A cuneiform inscription discovered in the centre of Asia Minor at Ptorium proves that about 1400 B.C. certain tribes who had relations with the Hittite empire had for their deities Mitra, Indra, Varūna and the Nasātyas. The first two names are common to the Persian and Indian Aryans, while the last two are found only in India. It appears then that at this time the ancestors of the Hindus and Iranians were not yet separated.[6] Certain important contrasts between the ancient Zoroastrian and Vedic religions have led to the theory that the separation was the result of a religious and political schism. The words Deva and Asura have an exactly opposite significance in the two religions. Deva[7] is the term invariably used for the gods of the Hindus in the whole Vedic and Brahmānical literature. In the Zend-Avesta, on the other hand, Deva (Pers. div) is the general name of an evil spirit, a fiend, demon or devil, who is inimical to all that is good and comes from God. The part of the Avesta called the Vendidād, consisting of a collection of spells and incantations, means vī-daevo-dāta or given against the Devas or demons. The Devas, Dr. Haug states, are the originators of all that is bad, of every impurity, of death; and are constantly thinking of causing the destruction of the fields and trees, and of the houses of religious men. “Asura, occurring as Ahura in the first part of Ahura-Mazda (Hormazd), is the name of God among the Pārsis; and the Zoroastrian religion is distinctly called the Ahura religion, in strict opposition to the Deva religion. But among the Hindus Asura has assumed a bad meaning, and is applied to the bitterest enemies of their Devas (gods), with whom the Asuras are constantly waging war. This is the case throughout the whole Purānic literature and as far back as the later parts of the Vedas; but in the older parts of the Rig-Veda Sanhita we find the word Asura used in as good and elevated a sense as in the Zend-Avesta. The chief gods, such as Indra, Varūna, Agni, Savitri, Rudra or Siva, are honoured with the epithet ‘Asura,’ which means ‘living, spiritual,’ and signifies the divine in its opposition to human nature.

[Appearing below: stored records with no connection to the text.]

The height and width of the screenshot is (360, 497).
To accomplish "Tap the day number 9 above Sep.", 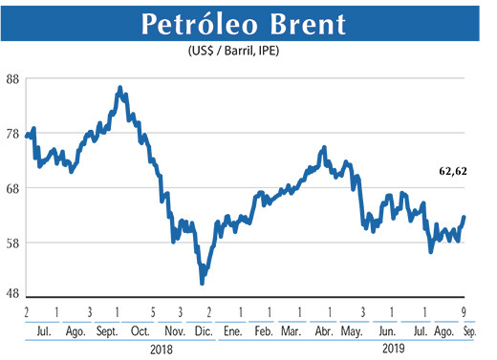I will pyautogui.click(x=464, y=312).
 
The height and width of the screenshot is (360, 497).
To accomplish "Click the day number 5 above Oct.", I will pyautogui.click(x=153, y=312).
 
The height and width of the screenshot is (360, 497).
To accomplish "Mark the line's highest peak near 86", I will pyautogui.click(x=119, y=88).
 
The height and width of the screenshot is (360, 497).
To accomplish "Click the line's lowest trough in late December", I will pyautogui.click(x=202, y=283).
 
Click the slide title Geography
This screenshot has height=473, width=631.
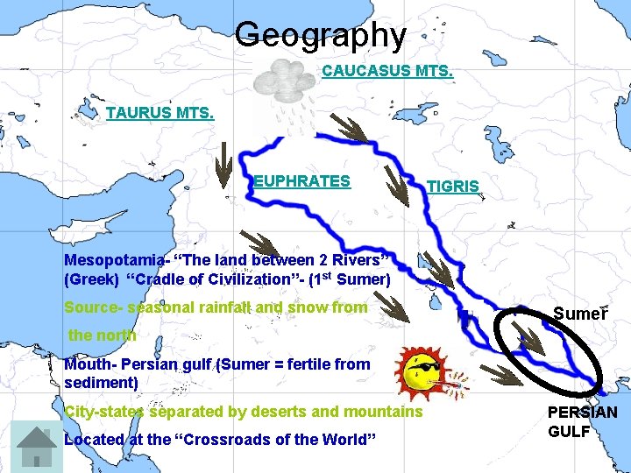click(x=321, y=36)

“In a bad sense we find Asura only twice in the older parts of the Rig-Veda, in which passages the defeat of the ‘sons or men of the Asura’ is ordered or spoken of; but we find the word more frequently in this sense in the last book of the Rig-Veda (which is only an appendix to the whole made in later times), and in the Atharva-Veda, where the Rishis are said to have frustrated the tricks of the Asuras and to have the power of putting them down. In the Brāhmanas or sacrificial books belonging to each of the Vedas we find the Devas always fighting with the Asuras. The latter are the constant enemies of the Hindu gods, and always make attacks upon the sacrifices offered by devotees. To defeat them, all the craft and cunning of the Devas were required; and the means of checking them was generally found in a new sacrificial rite.”[8]